- **ВЫБРАННЫЙ ФРАГМЕНТ**
++++++++++++++++++++
АМЕРИКАНСКИЕ КОЛЛЕКТИВИСТЫ, РУССКИЕ ИНДИВИДУАЛИСТЫ

soiz [1231402] Альтернативное мнение 241

Взглянуть на проблему русской атомизации без шаблонов.

Сами того не замечая, мы пользуемся шаблонами, забывая при этом насколько далек определенный шаблон от сложности жизни. Но шаблон все упрощает, им пользоваться удобно, не надо каждый раз напрягать ум, а достаешь из картотеки своей памяти небольшую карточку и читаешь просто определение. Никаких усилий.
Один из подобных упрощенных шаблонов – это утверждения об индивидуализме западного человека и коллективизме русского. Этот шаблон стал чем-то само собой разумеющимся, повторяющимся как догма в различных текстах и выступлениях. Но если задуматься, то начинаешь понимать: в это кажущейся простоте что-то не так….
В книге американской писательнице Донни Тартт «Тайная история» описывается реакция на смерть одного из студентов колледжа: «Люди словно ополоумели. Внезапно выяснилось, что  все  до  единого знали Банни, все  были вне себя  от горя,  все  силились пережить постигшую их тяжелейшую утрату. «Он бы это одобрил». Целую неделю эта фраза не сходила с уст людей, не имевших абсолютно никакого представления о том, что одобрял и чего не одобрял Банни; ее повторяли все, от руководства колледжа до слабонервных студенток. Незнакомые люди, случайно столкнувшись в коридоре, с рыданиями падали друг другу   в   объятия.   Совет   попечителей,   заняв   оборонительную   позицию,   опубликовал тщательно сформулированное заявление, где, в частности, была фраза «в гармонии с уникальной личностью Банни Коркорана, а также прогрессивными и исполненными гуманизма    идеалами    Хэмпден-колледжа».   …  Флаг  был  приспущен.  Служба  психологической поддержки  работала  круглые сутки. Какие-то хорьки с факультета политологии нацепили на рукава траурные повязки. По колледжу пронесся шквал экстренных посадок деревьев, поминальных собраний, концертов и сборов пожертвований. … Днями напролет народ не снимал темные очки. Фрэнк и Джад, как всегда, встали на точку зрения «Жизнь  продолжается»  и  бродили  по  кампусу  с  неизменной  жестянкой  из-под  краски, собирая деньги на пивную вечеринку в память Банни. …
Особый, можно сказать антропологический, интерес представляли заупокойные церемонии, устроенные хиппи. При жизни Банни постоянно находился с ними в состоянии войны: хиппи пачкали ванну краской для одежды и назло ему врубали магнитофоны на полную громкость, Банни в ответ бомбардировал их жестянками из-под газировки и вызывал охранников всякий раз,  когда подозревал, что  хиппи курят траву. Теперь «дети цветов» отмечали переход бывшего врага в мир иной так, словно он был членом их племени: распевали  гимны,  размахивали  мандалами, 111  стучали  в   барабаны,  совершали  свои загадочные,   малопонятные   непосвященным   обряды».
++++++++++++++++++++
- **ПРЕДСТАВЛЕННЫЕ ДАННЫЕ**

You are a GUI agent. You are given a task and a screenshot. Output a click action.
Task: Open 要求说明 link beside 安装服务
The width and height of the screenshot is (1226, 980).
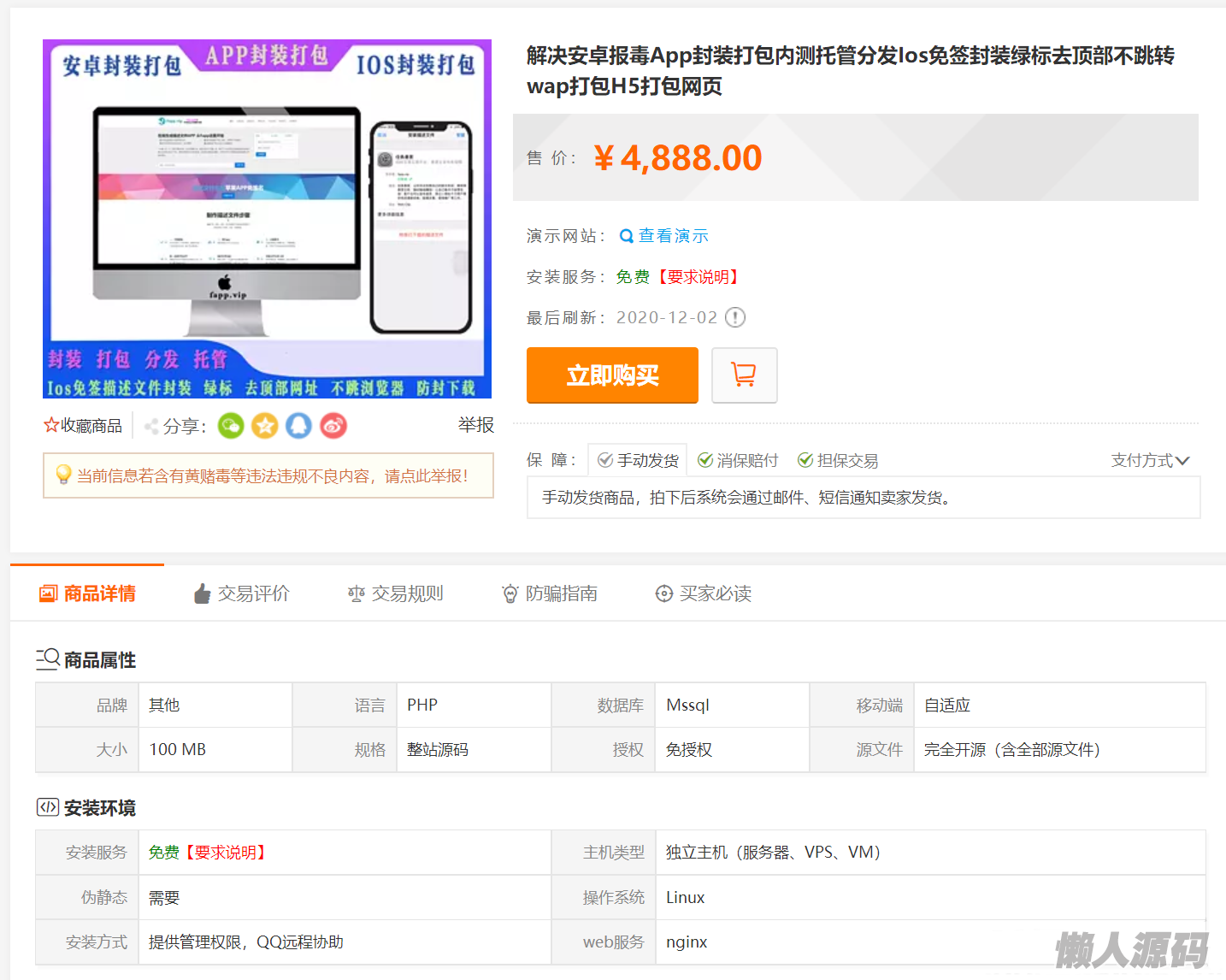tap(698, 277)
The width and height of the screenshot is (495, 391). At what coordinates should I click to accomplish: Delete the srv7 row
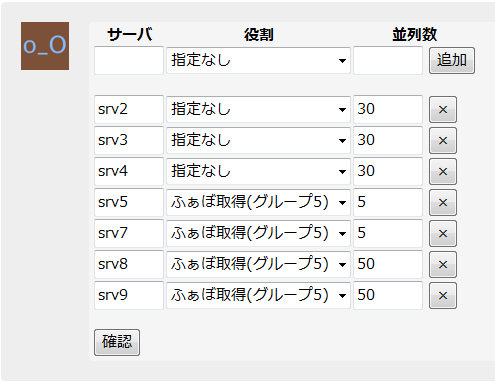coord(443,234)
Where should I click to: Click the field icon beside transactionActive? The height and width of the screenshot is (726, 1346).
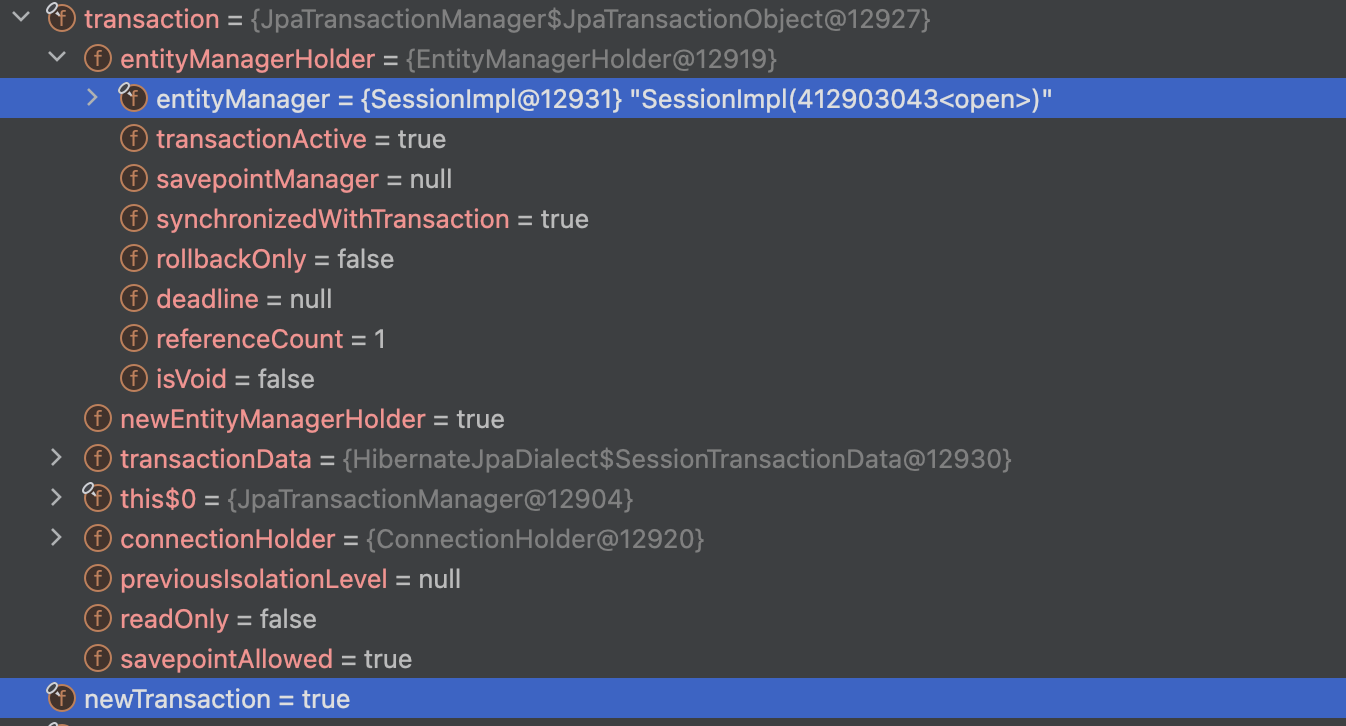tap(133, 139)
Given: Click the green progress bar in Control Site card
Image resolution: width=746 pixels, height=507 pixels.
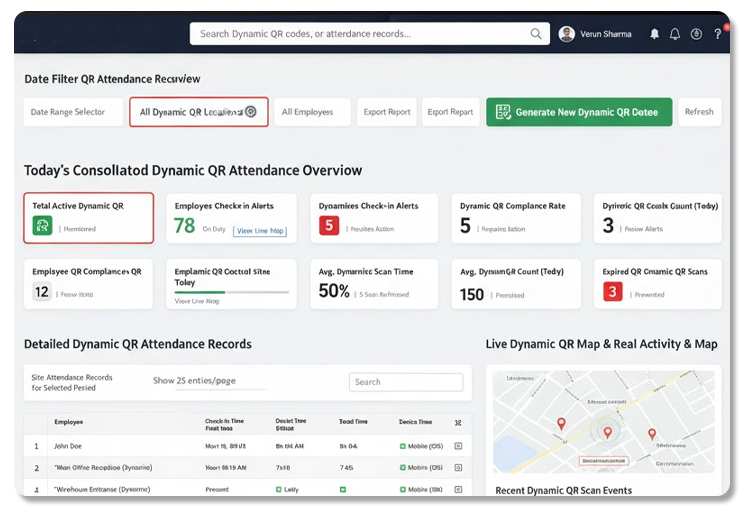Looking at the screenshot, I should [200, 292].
++++++++++++++++++++
- **СПИСОК ЗАДАНИЙ**
• 1. Какую книгу американской писательницы цитирует автор фрагмента о шаблонах индивидуализма и коллективизма?
• 2. Отредактируйте, пожалуйста, фрагмент о шаблонах индивидуализма и коллективизма: приведите его часть от «Один из подобных» до «что-то не так….», заменив «догма» на «аксиома».
Записи не связаны с текстом и представляют собой отдельный материал.

- **ОТВЕТЫ ПО ПОРЯДКУ**
• 1. «Тайная история».

• 2.
Один из подобных упрощенных шаблонов – это утверждения об индивидуализме западного человека и коллективизме русского. Этот шаблон стал чем-то само собой разумеющимся, повторяющимся как аксиома в различных текстах и выступлениях. Но если задуматься, то начинаешь понимать: в это кажущейся простоте что-то не так….